SP v SSWP
Universal credit (UC) – capital disregards – property – ‘taking steps to obtain possession’
Summary
The claimant owned property (a house) but in November 2021 had moved to rented accommodation and let the house on a two-year assured shorthold tenancy – ie, until November 2023. She claimed UC in October 2022. It was decided that the net value of the property should be disregarded for six months (ie, until April 2023) because the claimant had advised the tenants she wished to move back into the property. In July 2023, the DWP decided not to further extend the disregard on the basis that the claimant could have issued a ‘notice to quit’ to the tenants (and therefore her UC entitlement was lost due to excess capital). On appeal, the claimant argued that she had been advised that she had no such power and that if she did the tenant was threatening court action. The First-tier Tribunal dismissed her appeal, saying the claimant had given inconsistent evidence for moving out of the property, that she not taken ‘legal efforts’ to obtain possession, that she had moved back to the property in September 2023 having persuaded the tenant to move and that ‘ultimately, a claimant in the appellant’s circumstances is only permitted a disregard of capital for six months.’
Judge Wikeley allowed the claimant’s further appeal and remitted the case to a fresh tribunal. He accepted both of the claimant’s grounds of appeal, firstly that the tribunal had made inadequate finding of fact and had given insufficient reasons regarding the application of the relevant disregard rule, and secondly, had misapplied that rule by suggesting that the extension of the disregard required the claimant to have taken ‘legal efforts’ to obtain possession. The judge noted that the decision notice made no reference, directly or indirectly, to any of the legislation. Although in itself that was not a problem, the statement of reasons also failed to refer accurately to the capital disregard rules.
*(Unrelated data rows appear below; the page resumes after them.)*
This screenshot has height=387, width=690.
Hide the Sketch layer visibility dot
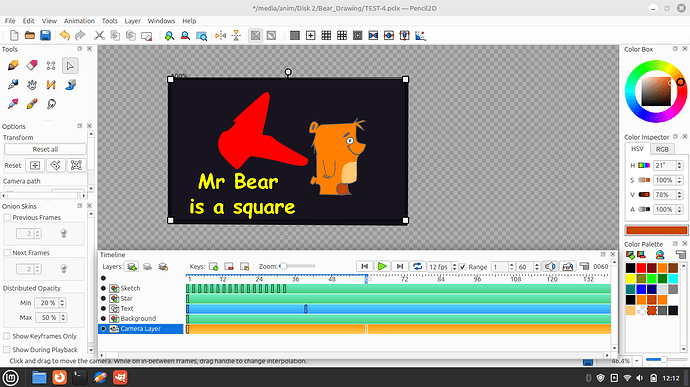tap(103, 288)

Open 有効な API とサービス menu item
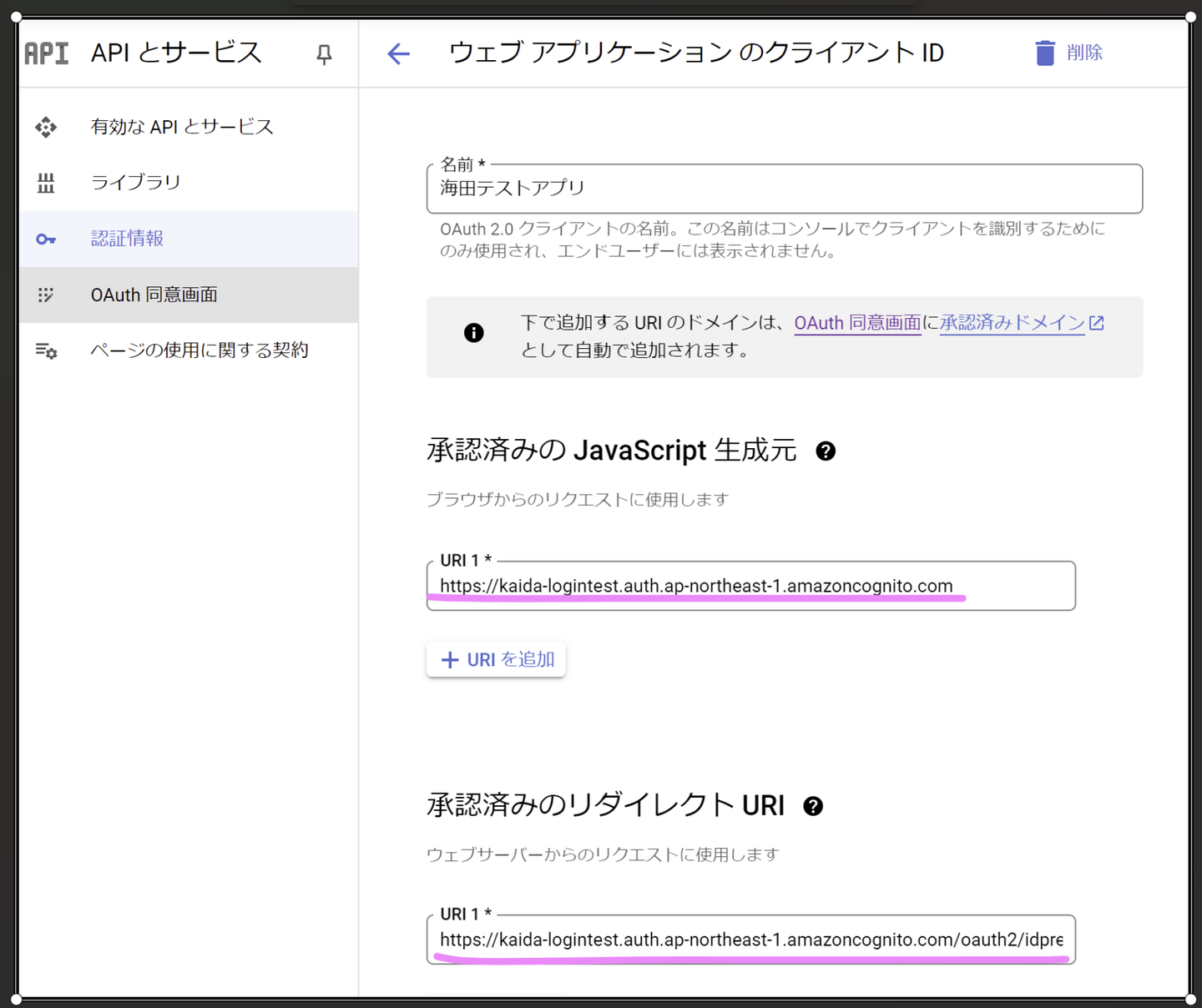coord(182,127)
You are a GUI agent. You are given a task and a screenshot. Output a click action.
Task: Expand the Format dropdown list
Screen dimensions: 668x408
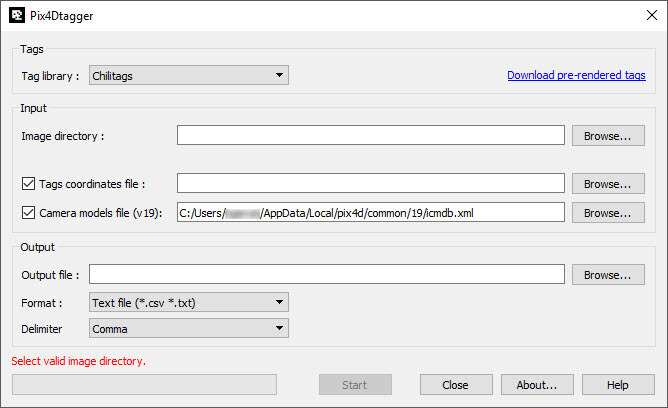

The relevant legislation was regulation 48 of the Universal Credit Regulations 2013, SI No.376, which provides for a disregard under Schedule 10 and also that where the Schedule specifies a six-month disregard, that period may be extended ‘where it is reasonable to do so’. Paragraph 4 of Schedule 10 provides for a disregard for ‘premises that a person intends to occupy as their home’, including, per paragraph 4(1)(b), where ‘the person is taking steps to obtain possession and has commenced those steps within the past six months’. At paragraph 4(2), a person is taken to have commenced steps ‘on the date that legal advice is first sought or proceedings are commenced’. The tribunal’s statement of reasons was ‘at best, a somewhat garbled version’ of that legislation (paragraph 27). There was no dispute over the valuation of the property. The tribunal had erred in misstating the statutory test by asserting that someone in the claimant’s circumstances was ‘only permitted a disregard of six months’ and that thereafter ‘in the absence of any legal efforts’ to obtain possession, the disregard must cease. The taking of ‘legal efforts’ was not the test. Rather it might, for example, be reasonable to extend the six-month period where the claimant had taken legal advice to the effect that there was no power under the tenancy to serve a notice to quit and that encouraging them to move out could constitute harassment. ‘Legal advice’ need not necessarily be from a lawyer but could be about the law in ‘some type of formal framework’ – for example, in a CAB [Citizens Advice Bureau] (paragraph 34). Secondly, the tribunal had been somewhat fixated on the claimant’s motives for letting the property in the first place and had failed to address the central question of the reasonableness of extending the six-month period, so failing to find sufficient facts about that.
Comment from CPAG
In the main, this decision concerns a First-tier Tribunal that became distracted about why the claimant moved out of her property and so failed to focus on the relevant test. The Upper Tribunal’s comments about the reasonableness of extending the initial six month disregard period and in particular what might constitute ‘legal advice’ are however of potentially wider application.